Repression
Politischer Häftling in der DDR sein – harte Repression am eigenen Leib erfahren
Was sind politische Häftlinge?
Beispiel aus einem „Untersuchungsvorgang“ wegen eines Fluchtversuchs
Was unterscheidet politische Haft vom Eingesperrt-Werden z.B. wegen Raub oder Mord?
Jemanden einzusperren, bedeutet einem Menschen das Grundrecht zu entziehen, sich frei zu bewegen. In Rechtsstaaten ist die Voraussetzung dafür, von einem staatlichen Gericht in einem fairen und transparenten Prozess für ein Verbrechen schuldig gesprochen zu werden. In einem fairen Prozess müssen die Vorwürfe klar und nachvollziehbar von einer Staatsanwaltschaft vorgebracht werden. Jede*r Beschuldigte muss sich verteidigen können. Dabei muss er*sie einen Rechtsbeistand erhalten, das heißt: Jede*r Angeklagte muss durch einen Anwalt oder eine Anwältin verteidigt werden können. Das Gericht muss unabhängig sein und wenn begründete Zweifel an der Unabhängigkeit bestehen, muss es abgelehnt werden können. Die Haftstrafe muss verhältnismäßig sein, also in einem angemessenen Verhältnis zur Schwere des Verbrechens stehen.

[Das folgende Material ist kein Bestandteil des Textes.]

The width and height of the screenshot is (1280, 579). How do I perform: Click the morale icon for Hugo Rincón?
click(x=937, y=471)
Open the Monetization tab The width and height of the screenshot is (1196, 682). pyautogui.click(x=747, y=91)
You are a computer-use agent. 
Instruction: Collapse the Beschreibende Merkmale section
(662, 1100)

Von „politischen Häftlingen“ spricht man dann, wenn nach den genannten rechtsstaatlichen Grundsätzen das Verhalten des Häftlings den Freiheitsentzug nicht gerechtfertigt hätte. In der DDR sind ca. 250.000 Menschen ohne rechtstaatliche Basis verurteilt worden.
Aus Sicht des SED-Staates hat es keine politischen Häftlinge in der DDR gegeben. Die Verurteilten, so die Auffassung der Staatsführung, hätten „Verbrechen gegen die Deutsche Demokratische Republik“ begangen und seien deshalb „kriminell“ gewesen. Gegen diese Behauptung spricht, dass die Tatbestände im Strafgesetz nicht „klar und nachvollziehbar“ geregelt waren, sondern als „Gummiparagrafen“ auf jedes politisch unerwünschte Verhalten angewandt werden konnten.

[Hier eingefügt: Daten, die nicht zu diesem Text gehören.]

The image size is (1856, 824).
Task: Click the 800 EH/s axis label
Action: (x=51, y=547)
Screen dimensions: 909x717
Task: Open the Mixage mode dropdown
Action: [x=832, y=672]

Außerdem zeigen die so genannten „Untersuchungsvorgänge“, die über so gut wie jeden aus politischen Gründen Inhaftierten bei der Stasiunterlagenbehörde vorliegen, dass die nach außen „rechtsförmigen Verfahren“ nur Fassade für politische Maßnahmen waren. Die „Untersuchungsvorgänge“ enthalten neben den offiziellen Akten (Haftbefehl, Anklageschrift, Urteil u.a.) auch nicht legale Dokumente wie z.B. Ermittlungsergebnisse von IMs, psychologische Einschüchterungs- und Manipulationsmethoden, Spitzelberichte von Mithäftlingen und den internen Schriftverkehr zwischen Staatsanwaltschaft und Stasi.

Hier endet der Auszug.